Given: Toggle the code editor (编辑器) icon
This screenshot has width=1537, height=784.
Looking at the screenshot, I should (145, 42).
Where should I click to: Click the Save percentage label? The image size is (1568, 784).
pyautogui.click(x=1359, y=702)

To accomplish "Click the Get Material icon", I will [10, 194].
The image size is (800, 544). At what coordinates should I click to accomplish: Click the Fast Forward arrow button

How to complete this task:
For every entry above, give it back exactly as written.

Reply:
Given: Toggle the code editor (编辑器) icon
This screenshot has width=1537, height=784.
Looking at the screenshot, I should (145, 42).
Where should I click to: Click the Save percentage label? The image size is (1568, 784).
pyautogui.click(x=1359, y=702)

To accomplish "Click the Get Material icon", I will [10, 194].
The image size is (800, 544). At what coordinates should I click to accomplish: Click the Fast Forward arrow button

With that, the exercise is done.